▶ [Task]
Once the line holding "Open the options" is found in the entries below, transcribe exactly every line up to and including the one holding "Image resolution: width=462", but leave out the pictures.

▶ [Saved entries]

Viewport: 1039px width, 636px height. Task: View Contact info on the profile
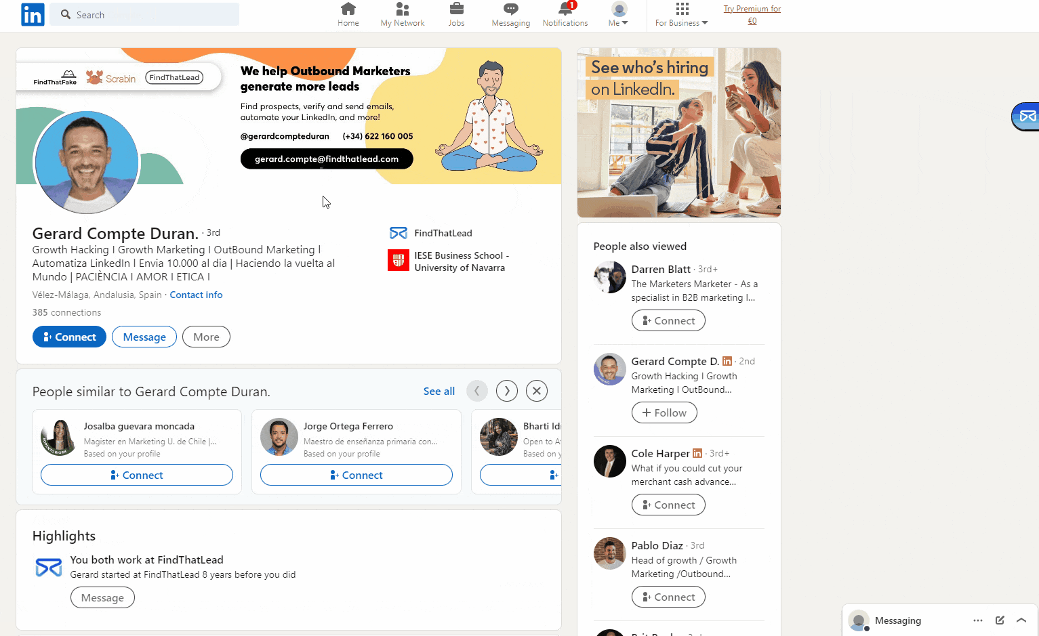[x=196, y=295]
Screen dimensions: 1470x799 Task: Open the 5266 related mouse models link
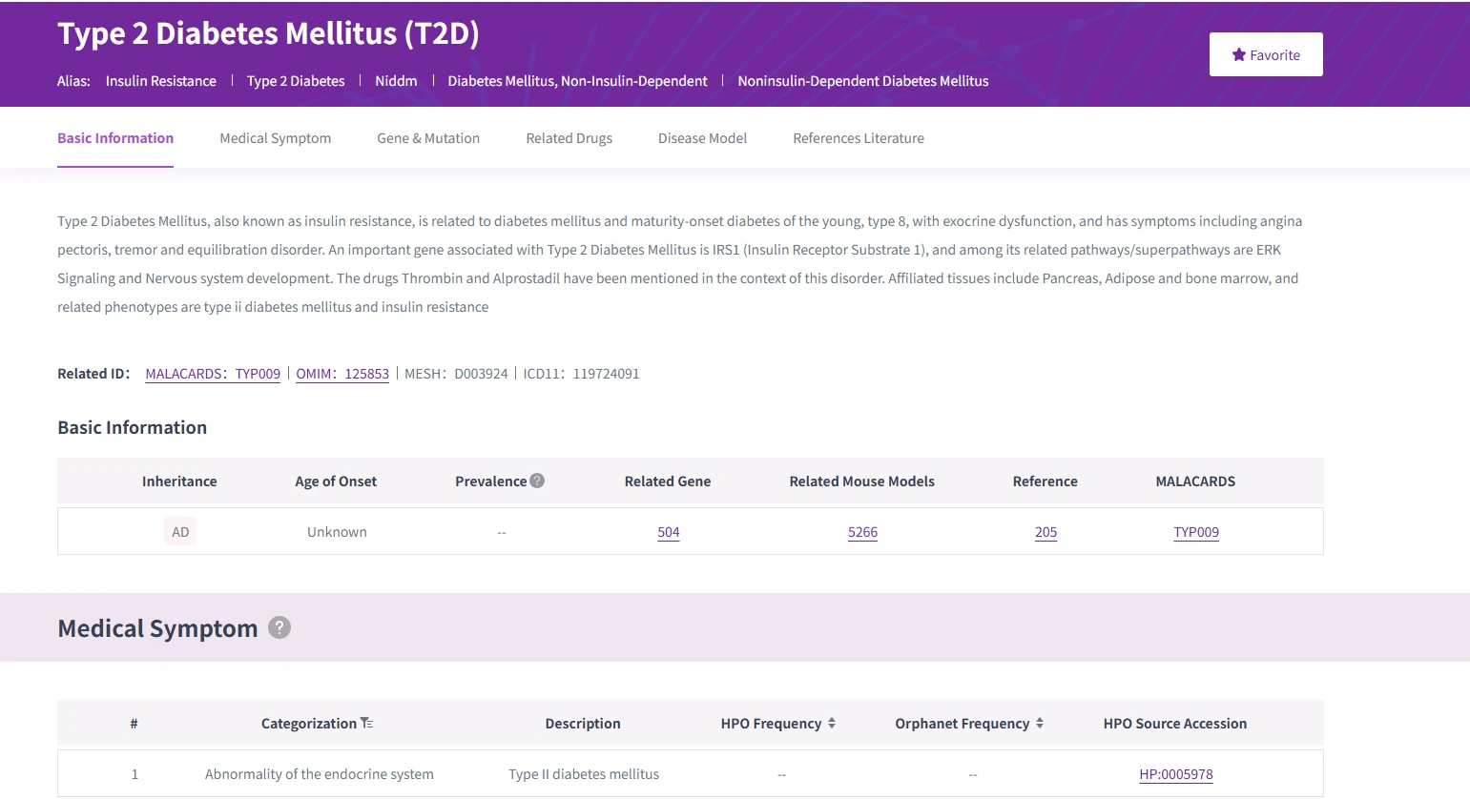click(x=862, y=532)
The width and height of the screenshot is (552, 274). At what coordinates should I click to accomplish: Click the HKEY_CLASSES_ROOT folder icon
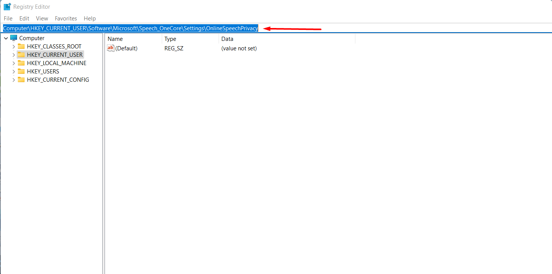[22, 46]
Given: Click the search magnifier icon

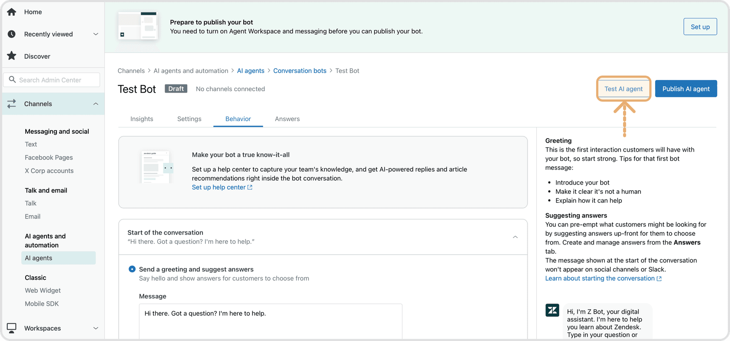Looking at the screenshot, I should 12,80.

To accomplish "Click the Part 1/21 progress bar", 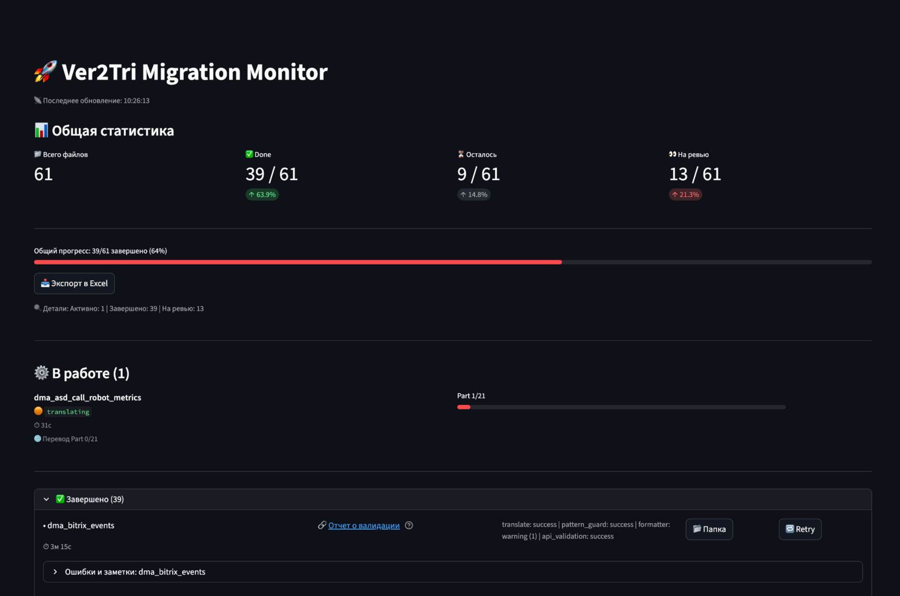I will [621, 407].
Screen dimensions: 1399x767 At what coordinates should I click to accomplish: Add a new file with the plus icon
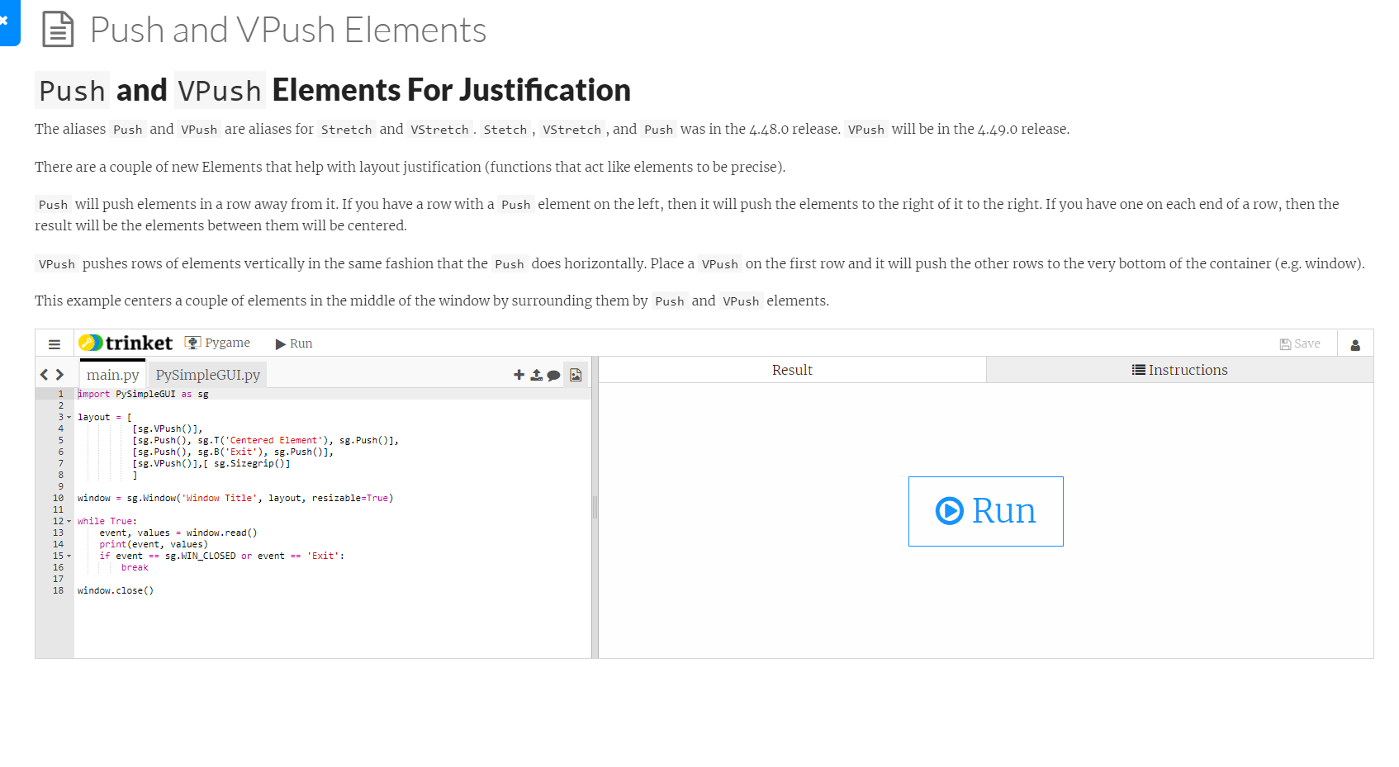pyautogui.click(x=519, y=375)

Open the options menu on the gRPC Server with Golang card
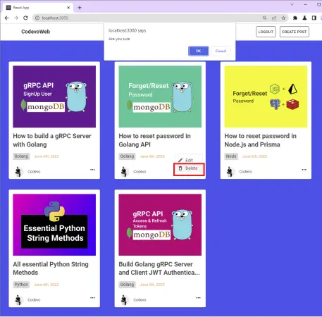[92, 170]
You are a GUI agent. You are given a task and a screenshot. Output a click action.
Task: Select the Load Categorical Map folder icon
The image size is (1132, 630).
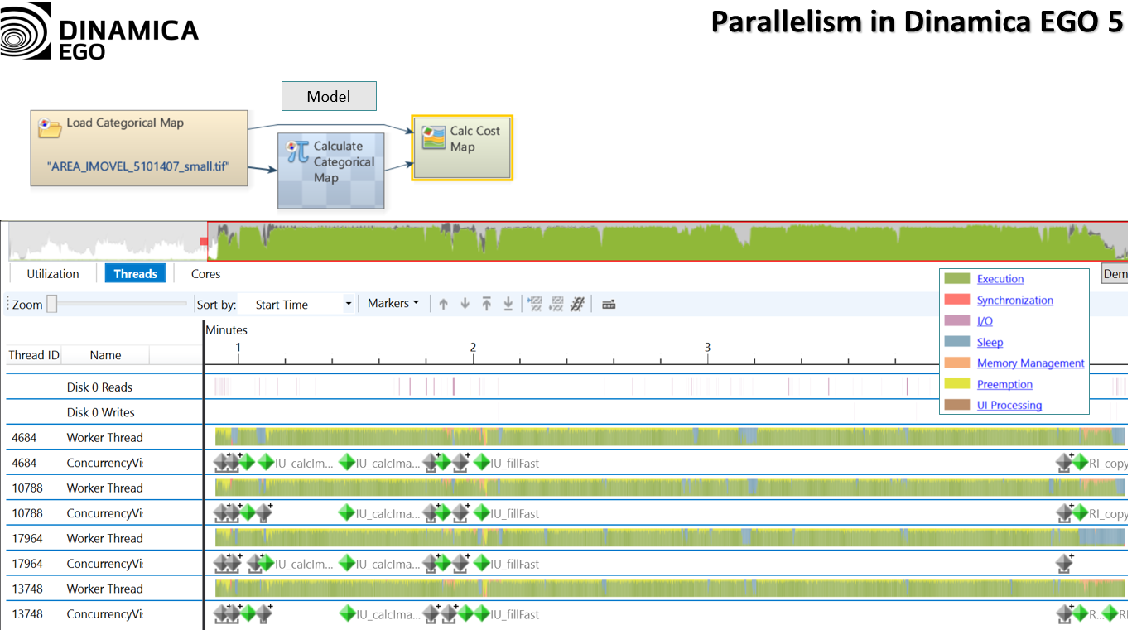(x=50, y=127)
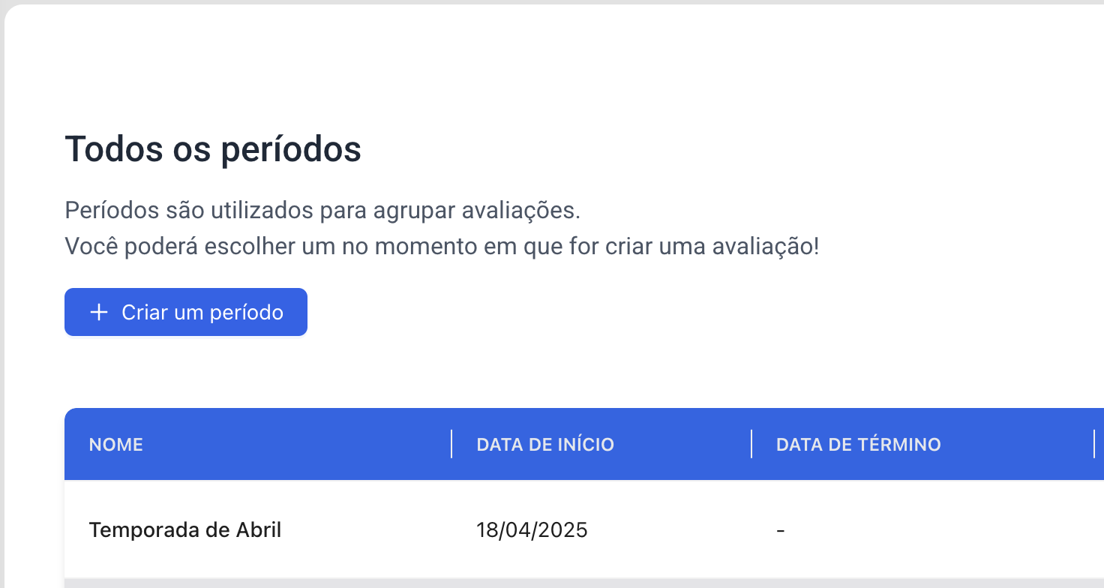
Task: Click the divider right of DATA DE INÍCIO
Action: tap(752, 444)
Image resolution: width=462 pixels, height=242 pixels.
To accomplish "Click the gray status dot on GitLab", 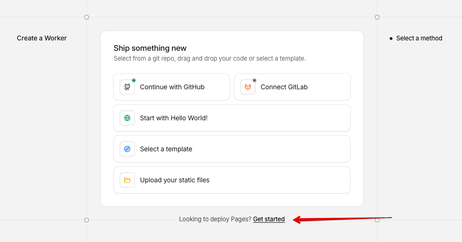I will pyautogui.click(x=254, y=80).
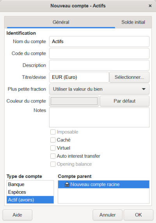Open help via the Aide button

18,215
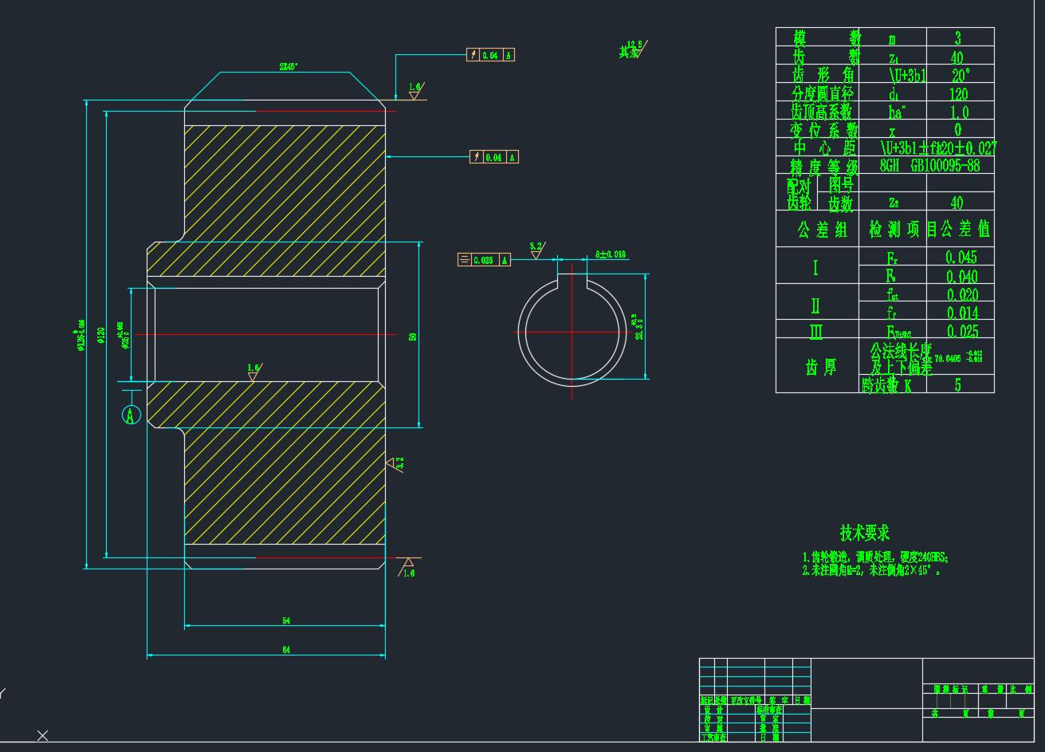Click the 技术要求 heading text
The width and height of the screenshot is (1045, 752).
864,533
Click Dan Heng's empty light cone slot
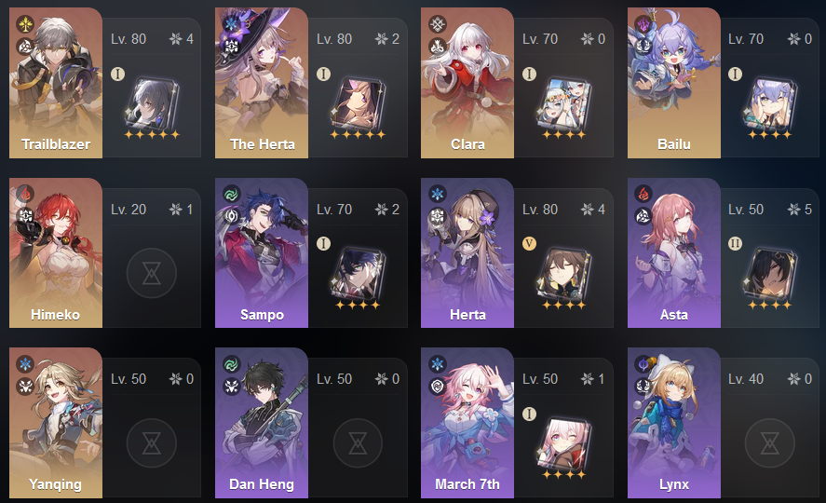Screen dimensions: 826x503 click(x=359, y=443)
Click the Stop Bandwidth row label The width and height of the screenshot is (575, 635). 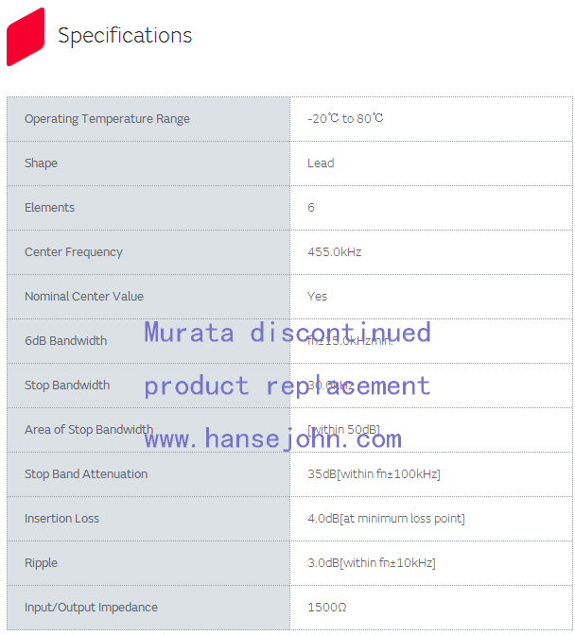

▶ [Exercise output]
Open the options menu on the gRPC Server with Golang card
[92, 170]
You are a GUI agent. You are given a task and a screenshot. Output a click action.
Task: Select the Load Categorical Map folder icon
The image size is (1132, 630).
(x=50, y=127)
Task: Click the divider right of DATA DE INÍCIO
Action: tap(752, 444)
Image resolution: width=462 pixels, height=242 pixels.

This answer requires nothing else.